** TEXTO DE ORIGEN **
--
Pierre iba al volante. Frenó solo para buscar algo dentro de una bolsa y nos ofreció un queso troceado, olía fuertísimo y mientras mis amigas allá atrás bajaban la ventana del coche con disimulo y se tapaban la nariz, yo me limité a ponérmelo en la boca con cuidado de no respirar de más. Es lo que tiene ir de copiloto, ser la primera en probar, estar expuesta al azar, ir con un desconocido al lado que te prometió llevarte a Ruan y así evitar el bus a París y algo nuevo que añadir, ser la que supera la prueba del queso.
Me repetí un mantra en voz baja: “es parte de la experiencia” y engullí el queso muy rápido, creo que ladeé la cabeza y la textura me atrapó, sentí la cremosidad en mi garganta y veía a mis amigas por el retrovisor con los ojos abiertos y esperando a que yo dijera algo, el veredicto final: una sonrisa involuntaria.
--
** EXTRACTO DE DATOS **
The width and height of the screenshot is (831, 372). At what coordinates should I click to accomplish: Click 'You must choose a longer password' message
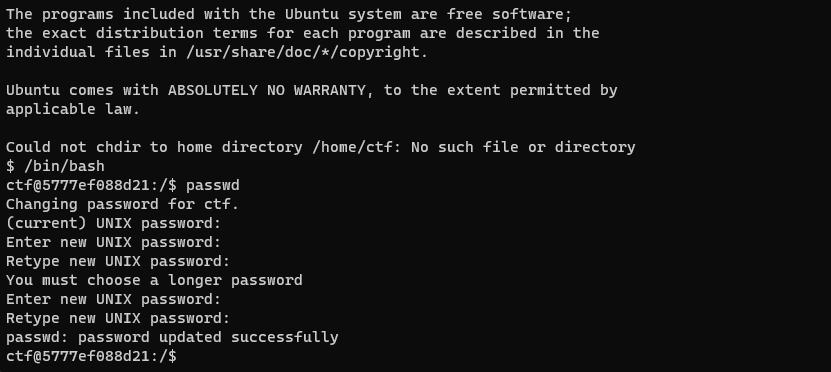(x=154, y=280)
--
Transcribe el texto de origen completo y sin ningún cambio. Este material procede de otra fuente.

** RESULTADO DEL EJERCICIO **
Pierre iba al volante. Frenó solo para buscar algo dentro de una bolsa y nos ofreció un queso troceado, olía fuertísimo y mientras mis amigas allá atrás bajaban la ventana del coche con disimulo y se tapaban la nariz, yo me limité a ponérmelo en la boca con cuidado de no respirar de más. Es lo que tiene ir de copiloto, ser la primera en probar, estar expuesta al azar, ir con un desconocido al lado que te prometió llevarte a Ruan y así evitar el bus a París y algo nuevo que añadir, ser la que supera la prueba del queso.
Me repetí un mantra en voz baja: “es parte de la experiencia” y engullí el queso muy rápido, creo que ladeé la cabeza y la textura me atrapó, sentí la cremosidad en mi garganta y veía a mis amigas por el retrovisor con los ojos abiertos y esperando a que yo dijera algo, el veredicto final: una sonrisa involuntaria.